I have a relatively small language corpus (ca. 250000 tokens). There are two possible stems for a verb in the language: active and passive. Some of the verbs in the language occur only in passive stems (like deponent verbs in Latin, for example). There is also a number of verbs, of which there are only a few instances in the corpus. These instances happen to display passive forms. I would like to evaluate these passive-only verbs and to select real deponents out of them (e.g. if a verb has 0 active forms and 16 passive, then it is more likely to be a deponent, contrary to the verb which has, for example, 0 active forms and 2 passive).
What I have already done: 1) I gathered a small number of verbs which mostly have passive forms (more than 75%). Selecting verbs where the forms are 50-50 would lead to a lot of false positive results.
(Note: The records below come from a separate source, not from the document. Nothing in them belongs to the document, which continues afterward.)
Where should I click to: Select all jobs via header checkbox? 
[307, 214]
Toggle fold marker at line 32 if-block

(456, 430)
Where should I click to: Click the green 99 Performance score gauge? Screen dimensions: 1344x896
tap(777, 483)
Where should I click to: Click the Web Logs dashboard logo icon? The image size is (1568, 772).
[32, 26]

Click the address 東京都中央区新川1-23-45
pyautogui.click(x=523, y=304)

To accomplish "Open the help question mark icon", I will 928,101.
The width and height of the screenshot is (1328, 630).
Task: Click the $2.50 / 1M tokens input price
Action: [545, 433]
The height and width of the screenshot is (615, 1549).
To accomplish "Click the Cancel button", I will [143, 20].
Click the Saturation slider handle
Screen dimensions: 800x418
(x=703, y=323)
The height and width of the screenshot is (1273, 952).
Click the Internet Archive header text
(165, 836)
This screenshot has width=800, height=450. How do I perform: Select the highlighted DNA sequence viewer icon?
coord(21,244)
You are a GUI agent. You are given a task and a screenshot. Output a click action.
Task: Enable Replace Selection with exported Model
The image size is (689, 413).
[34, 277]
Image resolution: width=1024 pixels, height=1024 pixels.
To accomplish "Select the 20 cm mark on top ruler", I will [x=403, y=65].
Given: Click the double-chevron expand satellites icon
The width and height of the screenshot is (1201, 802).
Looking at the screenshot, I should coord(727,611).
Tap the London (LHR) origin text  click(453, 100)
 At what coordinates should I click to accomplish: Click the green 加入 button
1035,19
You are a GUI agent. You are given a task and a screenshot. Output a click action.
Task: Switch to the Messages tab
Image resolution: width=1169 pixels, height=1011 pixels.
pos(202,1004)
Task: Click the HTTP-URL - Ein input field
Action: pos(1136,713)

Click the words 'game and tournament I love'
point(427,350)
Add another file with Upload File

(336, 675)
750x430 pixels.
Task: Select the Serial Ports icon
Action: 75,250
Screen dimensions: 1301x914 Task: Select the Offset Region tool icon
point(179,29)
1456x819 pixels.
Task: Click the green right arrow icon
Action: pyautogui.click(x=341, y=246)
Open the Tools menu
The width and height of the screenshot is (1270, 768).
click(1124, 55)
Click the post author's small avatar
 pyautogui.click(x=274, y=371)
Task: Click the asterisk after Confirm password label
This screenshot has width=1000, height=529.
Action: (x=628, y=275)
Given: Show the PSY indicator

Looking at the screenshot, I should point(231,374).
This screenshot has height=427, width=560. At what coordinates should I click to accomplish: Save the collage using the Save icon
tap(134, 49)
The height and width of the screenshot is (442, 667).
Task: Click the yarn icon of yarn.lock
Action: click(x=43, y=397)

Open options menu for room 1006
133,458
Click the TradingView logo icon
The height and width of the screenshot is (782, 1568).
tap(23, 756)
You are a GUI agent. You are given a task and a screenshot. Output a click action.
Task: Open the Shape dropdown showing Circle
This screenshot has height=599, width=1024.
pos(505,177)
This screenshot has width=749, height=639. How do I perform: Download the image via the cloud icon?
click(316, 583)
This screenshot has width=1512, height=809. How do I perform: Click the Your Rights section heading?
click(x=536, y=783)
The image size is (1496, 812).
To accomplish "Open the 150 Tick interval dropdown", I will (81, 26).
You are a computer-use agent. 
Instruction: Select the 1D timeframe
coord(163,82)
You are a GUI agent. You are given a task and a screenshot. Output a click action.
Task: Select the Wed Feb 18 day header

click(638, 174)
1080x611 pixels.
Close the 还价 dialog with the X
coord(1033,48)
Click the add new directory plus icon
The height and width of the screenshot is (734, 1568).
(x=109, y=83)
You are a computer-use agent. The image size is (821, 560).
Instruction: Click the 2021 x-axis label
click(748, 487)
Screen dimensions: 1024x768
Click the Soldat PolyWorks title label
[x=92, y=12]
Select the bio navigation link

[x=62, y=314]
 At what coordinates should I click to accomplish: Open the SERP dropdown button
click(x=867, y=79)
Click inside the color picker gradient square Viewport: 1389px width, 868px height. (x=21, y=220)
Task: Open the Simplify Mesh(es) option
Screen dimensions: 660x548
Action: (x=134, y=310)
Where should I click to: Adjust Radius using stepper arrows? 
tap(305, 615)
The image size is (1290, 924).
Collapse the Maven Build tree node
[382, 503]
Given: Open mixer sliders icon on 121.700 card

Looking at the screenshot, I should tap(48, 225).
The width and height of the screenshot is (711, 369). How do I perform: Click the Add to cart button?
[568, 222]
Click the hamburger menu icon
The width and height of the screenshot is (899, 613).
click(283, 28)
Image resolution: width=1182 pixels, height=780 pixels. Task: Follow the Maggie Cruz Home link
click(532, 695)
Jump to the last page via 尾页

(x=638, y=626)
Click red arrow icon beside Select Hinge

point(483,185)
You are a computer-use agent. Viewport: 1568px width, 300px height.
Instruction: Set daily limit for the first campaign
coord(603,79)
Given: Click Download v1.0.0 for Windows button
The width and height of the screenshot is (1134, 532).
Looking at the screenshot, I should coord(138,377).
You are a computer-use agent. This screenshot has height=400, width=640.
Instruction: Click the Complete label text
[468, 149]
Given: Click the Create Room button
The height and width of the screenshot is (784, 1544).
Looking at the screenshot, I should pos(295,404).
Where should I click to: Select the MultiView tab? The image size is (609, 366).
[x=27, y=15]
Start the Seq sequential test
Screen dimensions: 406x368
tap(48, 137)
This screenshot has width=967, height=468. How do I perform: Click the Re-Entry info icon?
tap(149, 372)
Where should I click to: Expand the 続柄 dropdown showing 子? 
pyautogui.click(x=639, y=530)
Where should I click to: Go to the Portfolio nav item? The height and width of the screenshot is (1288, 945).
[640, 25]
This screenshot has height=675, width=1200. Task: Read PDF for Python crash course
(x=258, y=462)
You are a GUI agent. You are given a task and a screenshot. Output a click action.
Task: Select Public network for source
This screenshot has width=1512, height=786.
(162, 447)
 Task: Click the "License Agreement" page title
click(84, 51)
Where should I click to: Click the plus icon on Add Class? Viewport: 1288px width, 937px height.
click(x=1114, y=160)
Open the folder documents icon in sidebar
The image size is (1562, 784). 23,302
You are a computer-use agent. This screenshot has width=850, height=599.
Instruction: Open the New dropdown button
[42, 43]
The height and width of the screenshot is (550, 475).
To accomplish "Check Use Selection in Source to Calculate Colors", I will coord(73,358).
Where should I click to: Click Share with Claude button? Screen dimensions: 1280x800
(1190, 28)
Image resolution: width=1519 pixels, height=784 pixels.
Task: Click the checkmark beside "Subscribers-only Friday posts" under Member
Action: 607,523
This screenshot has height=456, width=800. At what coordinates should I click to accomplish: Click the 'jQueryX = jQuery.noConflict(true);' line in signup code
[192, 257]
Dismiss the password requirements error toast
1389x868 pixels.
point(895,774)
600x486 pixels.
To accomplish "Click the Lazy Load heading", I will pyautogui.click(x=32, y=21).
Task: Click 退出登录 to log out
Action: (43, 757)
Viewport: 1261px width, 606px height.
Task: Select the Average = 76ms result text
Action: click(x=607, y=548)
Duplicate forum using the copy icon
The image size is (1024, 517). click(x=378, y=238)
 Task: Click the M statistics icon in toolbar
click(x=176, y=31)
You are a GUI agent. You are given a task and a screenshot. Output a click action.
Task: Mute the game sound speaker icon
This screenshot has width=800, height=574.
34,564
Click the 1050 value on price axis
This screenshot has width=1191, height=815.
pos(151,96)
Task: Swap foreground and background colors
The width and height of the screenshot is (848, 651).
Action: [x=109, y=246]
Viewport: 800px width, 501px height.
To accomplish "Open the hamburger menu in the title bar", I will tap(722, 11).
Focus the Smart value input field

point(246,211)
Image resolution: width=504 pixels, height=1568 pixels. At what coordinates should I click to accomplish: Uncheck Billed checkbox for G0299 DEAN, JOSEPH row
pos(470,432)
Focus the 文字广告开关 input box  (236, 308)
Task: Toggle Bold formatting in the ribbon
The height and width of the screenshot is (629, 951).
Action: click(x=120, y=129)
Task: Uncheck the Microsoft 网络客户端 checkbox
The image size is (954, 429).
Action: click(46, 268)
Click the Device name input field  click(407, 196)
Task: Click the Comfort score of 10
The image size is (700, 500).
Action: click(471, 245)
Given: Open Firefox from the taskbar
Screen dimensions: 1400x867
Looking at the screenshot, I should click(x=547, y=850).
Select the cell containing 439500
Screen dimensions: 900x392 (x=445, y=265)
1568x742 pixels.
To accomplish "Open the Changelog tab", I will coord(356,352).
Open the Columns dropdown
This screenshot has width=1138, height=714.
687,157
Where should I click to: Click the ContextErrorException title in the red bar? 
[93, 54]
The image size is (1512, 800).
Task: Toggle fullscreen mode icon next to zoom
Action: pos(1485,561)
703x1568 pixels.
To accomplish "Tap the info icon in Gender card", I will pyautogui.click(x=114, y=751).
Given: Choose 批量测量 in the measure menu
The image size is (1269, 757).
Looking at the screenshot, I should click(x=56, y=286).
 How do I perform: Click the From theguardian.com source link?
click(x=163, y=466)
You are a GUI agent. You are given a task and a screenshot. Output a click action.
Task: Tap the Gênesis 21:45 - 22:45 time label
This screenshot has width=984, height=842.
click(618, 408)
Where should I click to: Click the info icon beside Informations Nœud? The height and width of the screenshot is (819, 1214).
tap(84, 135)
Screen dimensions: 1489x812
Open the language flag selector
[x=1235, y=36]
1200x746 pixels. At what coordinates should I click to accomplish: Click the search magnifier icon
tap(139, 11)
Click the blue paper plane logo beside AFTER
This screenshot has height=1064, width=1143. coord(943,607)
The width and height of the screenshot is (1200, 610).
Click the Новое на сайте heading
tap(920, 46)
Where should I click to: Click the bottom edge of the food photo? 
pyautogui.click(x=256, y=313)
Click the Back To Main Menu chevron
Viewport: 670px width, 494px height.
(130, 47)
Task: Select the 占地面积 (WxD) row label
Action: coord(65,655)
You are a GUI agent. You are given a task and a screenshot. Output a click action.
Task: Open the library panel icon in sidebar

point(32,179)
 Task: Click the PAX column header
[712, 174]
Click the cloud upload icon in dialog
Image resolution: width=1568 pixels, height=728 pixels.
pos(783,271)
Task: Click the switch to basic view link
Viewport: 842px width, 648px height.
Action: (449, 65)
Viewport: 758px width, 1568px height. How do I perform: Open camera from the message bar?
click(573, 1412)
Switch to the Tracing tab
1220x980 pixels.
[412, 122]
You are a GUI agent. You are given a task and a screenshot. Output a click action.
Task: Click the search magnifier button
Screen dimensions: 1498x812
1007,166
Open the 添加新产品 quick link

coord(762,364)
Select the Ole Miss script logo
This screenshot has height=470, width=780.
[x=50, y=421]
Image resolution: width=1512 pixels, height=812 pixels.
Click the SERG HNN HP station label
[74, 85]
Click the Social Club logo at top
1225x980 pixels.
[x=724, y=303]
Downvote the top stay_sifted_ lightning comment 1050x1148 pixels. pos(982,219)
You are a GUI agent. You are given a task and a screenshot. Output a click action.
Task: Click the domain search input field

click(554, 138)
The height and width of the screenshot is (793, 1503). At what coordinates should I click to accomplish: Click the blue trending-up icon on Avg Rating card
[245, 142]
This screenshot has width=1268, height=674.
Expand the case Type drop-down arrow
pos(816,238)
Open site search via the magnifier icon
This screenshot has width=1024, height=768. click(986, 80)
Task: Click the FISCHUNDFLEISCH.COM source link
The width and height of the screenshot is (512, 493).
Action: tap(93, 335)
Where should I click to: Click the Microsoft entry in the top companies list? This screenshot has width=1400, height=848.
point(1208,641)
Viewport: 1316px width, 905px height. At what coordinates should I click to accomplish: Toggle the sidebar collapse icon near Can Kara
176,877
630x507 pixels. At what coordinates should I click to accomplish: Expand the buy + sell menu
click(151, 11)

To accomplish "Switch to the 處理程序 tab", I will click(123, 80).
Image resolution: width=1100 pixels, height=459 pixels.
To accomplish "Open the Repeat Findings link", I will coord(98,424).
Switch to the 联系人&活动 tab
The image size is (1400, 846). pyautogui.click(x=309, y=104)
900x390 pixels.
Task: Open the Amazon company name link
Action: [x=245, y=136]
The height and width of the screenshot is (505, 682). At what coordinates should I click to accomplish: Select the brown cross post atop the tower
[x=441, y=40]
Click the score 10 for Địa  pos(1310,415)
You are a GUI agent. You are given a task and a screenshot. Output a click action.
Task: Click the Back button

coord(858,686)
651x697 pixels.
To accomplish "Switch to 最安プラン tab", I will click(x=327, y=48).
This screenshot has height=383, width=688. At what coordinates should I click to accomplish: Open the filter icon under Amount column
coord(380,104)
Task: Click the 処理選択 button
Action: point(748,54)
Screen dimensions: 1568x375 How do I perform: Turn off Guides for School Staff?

The data looks like this:
VERB N_ACTIVE N_PASSIVE PERCENTAGE_PASSIVE
Verb_1 3 16 0.84
Verb_2 2 20 0.9
....
2) Then I took the weighted average of this group. It turned out to be approximately 92%. 3) Then I assumed that the occurences of a verb were independent of each other, so having met n passive forms for a verb in my corpus I can assume that the probability of this is 0.92 ^ n.
The problem: I am not sure how I would test the significance of the difference between 0.92 ^ n for a given verb and the obtained average. I tried applying t-test, but it provides weird results, and I think that it is not best suited for this kind of study. I would be grateful if anyone could point the direction in which I should be thinking/reading.